Int J Rheum Dis. 2021 Apr 1.doi: 10.1111/1756-185X.14101. Online ahead of print.

Brett Catton 1Salman Surangiwala 2Tanveer Towheed 1

Author Information

1 Division of Rheumatology, Queen's University, Kingston, ON, Canada.

2 Queen's School of Medicine, Kingston, ON, Canada.


Aim: Denosumab increases bone mineral density through inhibition of the receptor activator of nuclear factor κ-Β ligand (RANKL). RANKL has known immunomodulatory effect. The largest study to date that reviewed denosumab efficacy in osteoporosis demonstrated an increased incidence of serious adverse events of infection (SAEI). We aimed to further evaluate risk of infection and SAEI in denosumab-treated patients.

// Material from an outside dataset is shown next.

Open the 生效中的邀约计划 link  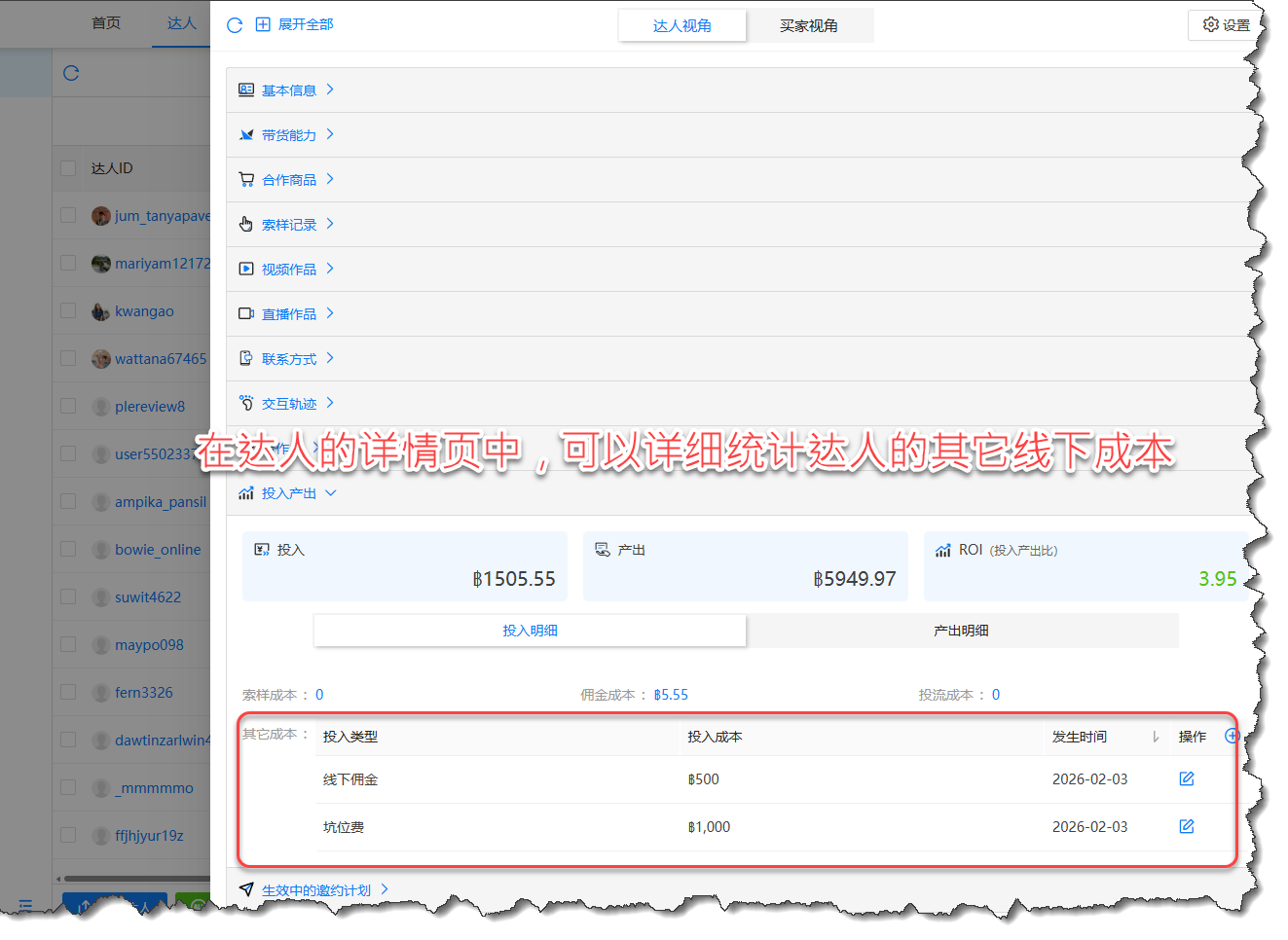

Method: PubMed, Embase, Cochrane Central Register of Controlled Trials, and Web of Science were searched for randomized controlled trials. Studies comparing denosumab 60 mg every 6 months with placebo or bisphosphonate for treatment of low bone mineral density were included. Trials were excluded for use of denosumab in cancer patients treated for skeletal-related events, immunosuppressed patient populations, or for comparison to teriparatide. Risk ratios (RR) with a 95% confidence interval (CI) were pooled using a fixed effects model, or a random effects model if heterogeneity occurred.

Results: Twenty-four randomized controlled trials (20 470 patients) were analyzed. An increased incidence of any infection (RR 1.11; 95% CI 1.02-1.20; P = 0.02) was observed in denosumab-treated patients compared with bisphosphonates, but not when compared with placebo. In contrast, a higher incidence of SAEI (RR 1.21; 95% CI 1.03-1.43; P = 0.02) was seen with denosumab when compared with placebo, but not compared with bisphosphonates.

Conclusion: Denosumab-treated patients with low bone mineral density have slightly increased incidence of SAEI compared with placebo, but not when compared with bisphosphonates. Application of these results requires consideration of the entire body of data available regarding denosumab safety.